• _TRY IT_
Copy out exactly the stretch of the listing below that begins at the line containing "Bios (1) (59, 354)" and ends at the line containing "Explore (98, 64)", and copy nothing outside it.

━━━━━ DATA RECORDS

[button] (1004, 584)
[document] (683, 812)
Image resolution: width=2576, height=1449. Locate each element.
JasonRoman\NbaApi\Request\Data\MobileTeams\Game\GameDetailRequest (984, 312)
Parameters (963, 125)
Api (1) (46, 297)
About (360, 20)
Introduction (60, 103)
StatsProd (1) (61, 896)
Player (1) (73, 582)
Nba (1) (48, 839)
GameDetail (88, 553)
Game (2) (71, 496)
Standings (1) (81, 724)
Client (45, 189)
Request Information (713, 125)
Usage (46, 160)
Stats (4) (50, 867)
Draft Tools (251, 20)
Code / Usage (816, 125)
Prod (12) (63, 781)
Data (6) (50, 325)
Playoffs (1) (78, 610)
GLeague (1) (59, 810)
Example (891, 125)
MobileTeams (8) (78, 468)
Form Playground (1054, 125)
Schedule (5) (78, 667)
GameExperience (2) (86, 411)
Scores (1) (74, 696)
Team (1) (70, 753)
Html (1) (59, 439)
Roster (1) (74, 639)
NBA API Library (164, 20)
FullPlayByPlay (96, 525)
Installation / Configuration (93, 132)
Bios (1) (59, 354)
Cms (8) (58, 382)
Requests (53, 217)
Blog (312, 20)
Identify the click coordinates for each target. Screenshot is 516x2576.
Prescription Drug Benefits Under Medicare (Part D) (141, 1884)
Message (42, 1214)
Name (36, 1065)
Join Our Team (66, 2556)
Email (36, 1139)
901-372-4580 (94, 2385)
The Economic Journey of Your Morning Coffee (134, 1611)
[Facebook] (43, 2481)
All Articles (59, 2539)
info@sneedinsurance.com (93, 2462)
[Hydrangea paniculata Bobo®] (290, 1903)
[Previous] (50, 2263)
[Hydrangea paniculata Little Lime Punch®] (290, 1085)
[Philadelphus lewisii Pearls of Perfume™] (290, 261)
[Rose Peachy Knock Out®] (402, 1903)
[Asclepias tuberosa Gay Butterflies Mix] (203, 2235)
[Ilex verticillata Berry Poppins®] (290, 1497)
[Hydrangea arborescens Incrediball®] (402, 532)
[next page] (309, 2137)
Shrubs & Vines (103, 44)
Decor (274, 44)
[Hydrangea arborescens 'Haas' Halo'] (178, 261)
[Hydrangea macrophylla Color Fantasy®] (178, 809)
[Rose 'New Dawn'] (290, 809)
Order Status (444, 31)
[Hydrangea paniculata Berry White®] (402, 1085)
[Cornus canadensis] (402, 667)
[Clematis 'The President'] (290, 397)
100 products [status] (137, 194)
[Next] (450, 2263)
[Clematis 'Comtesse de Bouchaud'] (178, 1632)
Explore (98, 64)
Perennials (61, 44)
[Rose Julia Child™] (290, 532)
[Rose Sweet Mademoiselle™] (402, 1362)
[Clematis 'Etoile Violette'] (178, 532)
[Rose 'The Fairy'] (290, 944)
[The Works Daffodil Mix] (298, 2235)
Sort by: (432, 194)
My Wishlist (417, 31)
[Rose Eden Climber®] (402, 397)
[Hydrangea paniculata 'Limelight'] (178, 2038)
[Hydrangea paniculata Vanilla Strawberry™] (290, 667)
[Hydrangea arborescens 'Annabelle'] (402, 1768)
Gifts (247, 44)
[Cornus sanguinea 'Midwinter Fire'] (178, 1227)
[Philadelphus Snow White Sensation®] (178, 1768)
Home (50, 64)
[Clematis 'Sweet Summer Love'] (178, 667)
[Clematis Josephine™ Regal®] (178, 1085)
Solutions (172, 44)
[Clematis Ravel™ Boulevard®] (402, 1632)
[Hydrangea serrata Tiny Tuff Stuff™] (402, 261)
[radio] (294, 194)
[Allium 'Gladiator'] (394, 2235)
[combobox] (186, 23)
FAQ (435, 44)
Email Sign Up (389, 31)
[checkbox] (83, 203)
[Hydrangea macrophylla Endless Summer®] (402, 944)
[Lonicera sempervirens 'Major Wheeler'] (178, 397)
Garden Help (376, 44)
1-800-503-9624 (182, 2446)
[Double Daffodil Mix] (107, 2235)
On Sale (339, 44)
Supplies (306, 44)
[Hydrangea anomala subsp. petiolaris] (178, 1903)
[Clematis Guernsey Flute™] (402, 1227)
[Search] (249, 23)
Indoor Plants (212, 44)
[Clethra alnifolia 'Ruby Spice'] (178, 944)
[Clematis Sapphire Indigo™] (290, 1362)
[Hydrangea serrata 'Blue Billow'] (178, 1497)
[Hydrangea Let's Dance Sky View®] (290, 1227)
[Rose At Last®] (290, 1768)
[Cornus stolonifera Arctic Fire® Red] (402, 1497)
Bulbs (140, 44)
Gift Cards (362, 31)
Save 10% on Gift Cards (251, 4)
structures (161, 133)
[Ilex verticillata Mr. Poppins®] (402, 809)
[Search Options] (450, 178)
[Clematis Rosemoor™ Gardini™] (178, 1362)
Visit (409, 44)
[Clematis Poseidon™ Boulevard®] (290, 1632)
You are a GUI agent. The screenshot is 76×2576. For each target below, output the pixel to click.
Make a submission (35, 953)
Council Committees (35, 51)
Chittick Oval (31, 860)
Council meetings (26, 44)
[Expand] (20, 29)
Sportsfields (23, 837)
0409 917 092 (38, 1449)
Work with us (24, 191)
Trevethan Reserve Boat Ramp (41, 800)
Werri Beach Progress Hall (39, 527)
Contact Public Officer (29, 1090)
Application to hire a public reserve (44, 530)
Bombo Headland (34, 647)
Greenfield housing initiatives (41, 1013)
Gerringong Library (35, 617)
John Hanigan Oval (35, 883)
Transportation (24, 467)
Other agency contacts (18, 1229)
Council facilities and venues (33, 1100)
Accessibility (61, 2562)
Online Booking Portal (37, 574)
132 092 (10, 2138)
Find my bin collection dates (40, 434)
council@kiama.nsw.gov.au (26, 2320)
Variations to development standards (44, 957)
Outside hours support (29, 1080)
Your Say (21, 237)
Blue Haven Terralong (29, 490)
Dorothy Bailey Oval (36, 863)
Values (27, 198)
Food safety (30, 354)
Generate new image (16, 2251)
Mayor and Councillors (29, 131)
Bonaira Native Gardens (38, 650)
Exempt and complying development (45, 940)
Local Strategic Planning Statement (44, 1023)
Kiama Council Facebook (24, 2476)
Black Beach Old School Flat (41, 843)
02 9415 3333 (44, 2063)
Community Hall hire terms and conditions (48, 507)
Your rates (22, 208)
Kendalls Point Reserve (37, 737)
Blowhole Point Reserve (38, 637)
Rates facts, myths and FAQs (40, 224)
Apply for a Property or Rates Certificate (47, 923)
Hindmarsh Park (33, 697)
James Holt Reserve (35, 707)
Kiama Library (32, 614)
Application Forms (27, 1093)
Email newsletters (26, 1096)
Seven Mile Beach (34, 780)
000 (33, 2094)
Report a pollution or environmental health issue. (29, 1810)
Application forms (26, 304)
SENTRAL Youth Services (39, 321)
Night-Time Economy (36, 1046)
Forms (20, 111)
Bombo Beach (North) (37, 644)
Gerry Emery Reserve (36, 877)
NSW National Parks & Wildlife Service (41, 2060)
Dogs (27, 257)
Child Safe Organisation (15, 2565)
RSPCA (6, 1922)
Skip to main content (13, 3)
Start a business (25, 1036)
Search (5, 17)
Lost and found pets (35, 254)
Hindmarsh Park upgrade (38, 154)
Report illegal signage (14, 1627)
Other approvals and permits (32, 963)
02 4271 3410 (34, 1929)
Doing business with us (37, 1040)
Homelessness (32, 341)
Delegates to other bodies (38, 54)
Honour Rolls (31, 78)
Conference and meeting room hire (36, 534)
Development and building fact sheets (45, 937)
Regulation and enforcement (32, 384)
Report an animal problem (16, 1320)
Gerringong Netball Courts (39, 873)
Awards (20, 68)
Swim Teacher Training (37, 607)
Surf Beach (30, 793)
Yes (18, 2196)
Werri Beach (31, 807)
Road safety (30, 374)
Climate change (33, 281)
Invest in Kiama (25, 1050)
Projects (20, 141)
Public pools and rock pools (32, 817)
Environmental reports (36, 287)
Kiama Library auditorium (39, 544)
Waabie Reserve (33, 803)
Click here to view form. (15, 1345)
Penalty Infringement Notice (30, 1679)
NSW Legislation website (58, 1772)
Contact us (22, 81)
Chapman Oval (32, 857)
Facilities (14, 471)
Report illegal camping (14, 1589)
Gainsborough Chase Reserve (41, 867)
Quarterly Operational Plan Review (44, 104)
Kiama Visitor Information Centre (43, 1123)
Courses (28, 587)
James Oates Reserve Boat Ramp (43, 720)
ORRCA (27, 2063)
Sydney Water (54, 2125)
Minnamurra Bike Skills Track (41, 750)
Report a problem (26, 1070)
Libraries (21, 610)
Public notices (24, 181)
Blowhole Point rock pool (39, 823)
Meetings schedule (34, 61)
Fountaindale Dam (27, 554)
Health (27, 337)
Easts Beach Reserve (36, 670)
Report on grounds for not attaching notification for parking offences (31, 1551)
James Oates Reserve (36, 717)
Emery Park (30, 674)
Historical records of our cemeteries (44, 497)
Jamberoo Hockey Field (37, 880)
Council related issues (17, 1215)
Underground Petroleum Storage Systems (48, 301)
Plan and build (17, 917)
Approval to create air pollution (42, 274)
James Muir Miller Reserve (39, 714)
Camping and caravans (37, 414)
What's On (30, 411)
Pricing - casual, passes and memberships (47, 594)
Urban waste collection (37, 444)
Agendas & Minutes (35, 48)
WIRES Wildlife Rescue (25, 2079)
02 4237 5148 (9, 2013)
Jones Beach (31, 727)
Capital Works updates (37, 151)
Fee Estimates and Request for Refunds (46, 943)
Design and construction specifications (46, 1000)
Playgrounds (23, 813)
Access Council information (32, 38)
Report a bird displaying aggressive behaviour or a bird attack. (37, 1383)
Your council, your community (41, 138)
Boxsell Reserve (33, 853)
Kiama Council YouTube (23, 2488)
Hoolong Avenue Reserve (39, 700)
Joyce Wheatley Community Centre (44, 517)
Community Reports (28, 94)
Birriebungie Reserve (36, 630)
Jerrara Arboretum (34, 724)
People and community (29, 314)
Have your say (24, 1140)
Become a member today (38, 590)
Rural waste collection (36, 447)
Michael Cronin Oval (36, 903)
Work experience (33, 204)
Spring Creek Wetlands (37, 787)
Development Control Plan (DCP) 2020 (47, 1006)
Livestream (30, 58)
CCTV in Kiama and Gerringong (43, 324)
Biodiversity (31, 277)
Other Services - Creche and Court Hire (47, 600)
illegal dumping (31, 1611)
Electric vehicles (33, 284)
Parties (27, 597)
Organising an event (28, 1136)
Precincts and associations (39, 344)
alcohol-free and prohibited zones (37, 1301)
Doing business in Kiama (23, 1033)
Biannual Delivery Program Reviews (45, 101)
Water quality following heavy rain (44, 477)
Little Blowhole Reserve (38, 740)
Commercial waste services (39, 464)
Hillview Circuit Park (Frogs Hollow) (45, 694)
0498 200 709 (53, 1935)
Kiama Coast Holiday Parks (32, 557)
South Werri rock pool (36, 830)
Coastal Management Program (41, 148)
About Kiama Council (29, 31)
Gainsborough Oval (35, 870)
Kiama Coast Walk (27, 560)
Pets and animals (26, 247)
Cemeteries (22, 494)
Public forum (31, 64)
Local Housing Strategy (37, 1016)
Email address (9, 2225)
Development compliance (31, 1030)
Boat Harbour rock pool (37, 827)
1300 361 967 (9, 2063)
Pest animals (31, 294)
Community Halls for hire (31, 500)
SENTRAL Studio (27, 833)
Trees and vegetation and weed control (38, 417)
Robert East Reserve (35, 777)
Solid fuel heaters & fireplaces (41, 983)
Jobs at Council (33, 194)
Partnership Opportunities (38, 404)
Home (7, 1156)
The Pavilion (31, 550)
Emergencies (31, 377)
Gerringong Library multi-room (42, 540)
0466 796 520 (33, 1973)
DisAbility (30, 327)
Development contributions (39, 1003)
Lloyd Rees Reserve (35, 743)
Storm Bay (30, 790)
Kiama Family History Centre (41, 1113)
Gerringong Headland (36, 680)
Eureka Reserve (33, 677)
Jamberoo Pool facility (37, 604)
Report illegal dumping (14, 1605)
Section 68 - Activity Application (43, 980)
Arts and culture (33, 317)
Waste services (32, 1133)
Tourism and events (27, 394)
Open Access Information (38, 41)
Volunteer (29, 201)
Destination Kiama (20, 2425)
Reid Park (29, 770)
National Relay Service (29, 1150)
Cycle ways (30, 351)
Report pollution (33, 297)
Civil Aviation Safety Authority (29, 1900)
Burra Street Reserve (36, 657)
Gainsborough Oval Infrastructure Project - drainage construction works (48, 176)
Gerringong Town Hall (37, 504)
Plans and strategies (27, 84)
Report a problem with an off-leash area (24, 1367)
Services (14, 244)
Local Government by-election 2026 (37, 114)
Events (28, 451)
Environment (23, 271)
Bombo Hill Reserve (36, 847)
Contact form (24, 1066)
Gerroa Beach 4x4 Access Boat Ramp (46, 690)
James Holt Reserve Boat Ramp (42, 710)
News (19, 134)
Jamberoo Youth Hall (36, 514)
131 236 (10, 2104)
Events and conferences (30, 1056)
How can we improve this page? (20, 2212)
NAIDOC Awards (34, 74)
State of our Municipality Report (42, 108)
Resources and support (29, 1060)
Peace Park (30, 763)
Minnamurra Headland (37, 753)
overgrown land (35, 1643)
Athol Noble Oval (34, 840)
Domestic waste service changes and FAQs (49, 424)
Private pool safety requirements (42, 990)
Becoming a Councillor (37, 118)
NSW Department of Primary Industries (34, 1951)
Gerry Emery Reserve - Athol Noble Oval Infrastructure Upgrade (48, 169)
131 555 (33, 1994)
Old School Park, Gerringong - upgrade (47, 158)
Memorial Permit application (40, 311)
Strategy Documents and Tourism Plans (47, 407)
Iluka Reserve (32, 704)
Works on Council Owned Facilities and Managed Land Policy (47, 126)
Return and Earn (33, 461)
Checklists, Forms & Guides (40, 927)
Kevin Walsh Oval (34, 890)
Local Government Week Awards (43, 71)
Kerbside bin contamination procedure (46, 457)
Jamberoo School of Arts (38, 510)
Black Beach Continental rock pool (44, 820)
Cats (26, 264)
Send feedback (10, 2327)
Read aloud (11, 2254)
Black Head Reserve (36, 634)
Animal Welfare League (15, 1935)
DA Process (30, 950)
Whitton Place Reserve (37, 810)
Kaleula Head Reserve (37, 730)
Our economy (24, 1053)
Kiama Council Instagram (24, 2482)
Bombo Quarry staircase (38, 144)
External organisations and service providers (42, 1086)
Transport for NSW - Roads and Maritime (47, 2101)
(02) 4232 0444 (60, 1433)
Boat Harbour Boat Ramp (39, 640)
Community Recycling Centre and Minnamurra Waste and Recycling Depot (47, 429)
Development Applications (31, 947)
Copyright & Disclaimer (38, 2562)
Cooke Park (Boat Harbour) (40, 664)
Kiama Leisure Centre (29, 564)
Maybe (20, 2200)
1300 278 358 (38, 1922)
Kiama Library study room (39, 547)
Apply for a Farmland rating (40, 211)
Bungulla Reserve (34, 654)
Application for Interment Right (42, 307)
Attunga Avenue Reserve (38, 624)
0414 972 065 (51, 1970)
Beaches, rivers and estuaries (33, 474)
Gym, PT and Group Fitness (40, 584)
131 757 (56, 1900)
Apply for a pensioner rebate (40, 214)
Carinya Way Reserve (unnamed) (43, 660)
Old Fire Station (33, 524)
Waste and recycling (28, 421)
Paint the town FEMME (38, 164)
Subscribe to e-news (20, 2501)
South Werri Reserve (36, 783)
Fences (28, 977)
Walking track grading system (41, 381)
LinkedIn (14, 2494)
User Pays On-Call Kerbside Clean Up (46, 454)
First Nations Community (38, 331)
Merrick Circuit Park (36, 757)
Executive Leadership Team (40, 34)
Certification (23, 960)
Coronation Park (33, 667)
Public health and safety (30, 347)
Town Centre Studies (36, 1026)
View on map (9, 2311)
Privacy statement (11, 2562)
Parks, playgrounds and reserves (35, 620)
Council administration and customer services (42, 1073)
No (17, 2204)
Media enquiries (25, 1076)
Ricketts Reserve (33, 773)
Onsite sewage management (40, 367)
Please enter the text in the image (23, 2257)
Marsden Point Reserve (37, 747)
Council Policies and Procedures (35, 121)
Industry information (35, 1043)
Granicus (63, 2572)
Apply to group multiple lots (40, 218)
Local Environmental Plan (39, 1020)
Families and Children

━━━━━━━━━━

• _EXERCISE ANSWER_
Bios (1) (59, 354)
Cms (8) (58, 382)
Requests (53, 217)
Blog (312, 20)
Identify the click coordinates for each target. Screenshot is 516x2576.
Prescription Drug Benefits Under Medicare (Part D) (141, 1884)
Message (42, 1214)
Name (36, 1065)
Join Our Team (66, 2556)
Email (36, 1139)
901-372-4580 (94, 2385)
The Economic Journey of Your Morning Coffee (134, 1611)
[Facebook] (43, 2481)
All Articles (59, 2539)
info@sneedinsurance.com (93, 2462)
[Hydrangea paniculata Bobo®] (290, 1903)
[Previous] (50, 2263)
[Hydrangea paniculata Little Lime Punch®] (290, 1085)
[Philadelphus lewisii Pearls of Perfume™] (290, 261)
[Rose Peachy Knock Out®] (402, 1903)
[Asclepias tuberosa Gay Butterflies Mix] (203, 2235)
[Ilex verticillata Berry Poppins®] (290, 1497)
[Hydrangea arborescens Incrediball®] (402, 532)
[next page] (309, 2137)
Shrubs & Vines (103, 44)
Decor (274, 44)
[Hydrangea arborescens 'Haas' Halo'] (178, 261)
[Hydrangea macrophylla Color Fantasy®] (178, 809)
[Rose 'New Dawn'] (290, 809)
Order Status (444, 31)
[Hydrangea paniculata Berry White®] (402, 1085)
[Cornus canadensis] (402, 667)
[Clematis 'The President'] (290, 397)
100 products [status] (137, 194)
[Next] (450, 2263)
[Clematis 'Comtesse de Bouchaud'] (178, 1632)
Explore (98, 64)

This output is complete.